Background Circulating endocannabinoid levels are increased in obesity and diabetes. We have shown that fatty acid amide hydrolase (FAAH, an endocannabinoid hydrolysing enzyme) in subcutaneous adipose tissue positively correlates with BMI in healthy volunteers. The aim of the present study was to investigate whether the hydrolytic enzymes of the endocannabinoid system are affected by diabetes or metabolic syndrome in obesity. Methods Using radiolabelled substrates, FAAH and monoacylglycerol lipase (MGL) activities were assessed in adipocytes from various adipose depots in Zucker rats (n = 22, subcutaneous abdominal, visceral and epididymal) and bariatric patients (n = 28, subcutaneous abdominal and omental). Results FAAH activity was significantly increased in adipocytes of obese (Zucker Fatty) compared to Zucker lean rats (P < 0.05) but was not raised in the Zucker Diabetic Fatty rats (ZDF). MGL activity was raised in both Zucker Fatty (P < 0.001-0.01) and ZDF rats (P < 0.05) and was positively correlated with body weight and plasma glucose levels (P < 0.01). In bariatric patients (BMI range 37–58 kg.m 2 ), there was a trend for MGL activity to correlate positively with BMI, reaching significance when type 2 diabetic patients were removed. FAAH and MGL activities in obese humans were not correlated with blood pressure, skinfold thicknesses, fasting glucose, insulin, HbA1c, triglycerides or cholesterol levels.
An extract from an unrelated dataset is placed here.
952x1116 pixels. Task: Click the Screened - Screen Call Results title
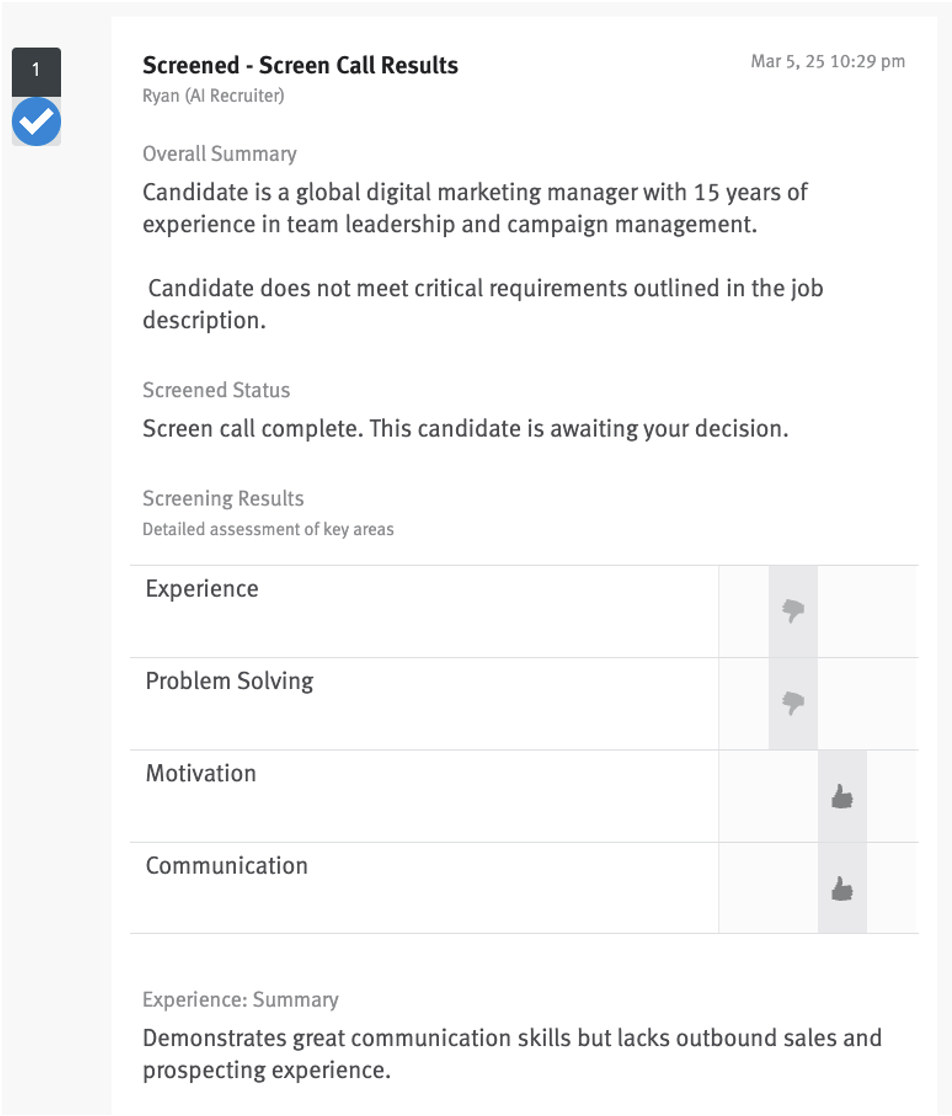coord(300,65)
Conclusions FAAH in adipocytes is differentially altered in animal models of obesity and diabetes, while MGL activity is increased by both. However, in obese humans, FAAH or MGL activity in adipocytes is not affected by diabetes, dyslipidaemia or other markers of metabolic dysfunction. This suggests increased circulating levels of endocannabinoids are not a result of altered degradation in adipose tissue.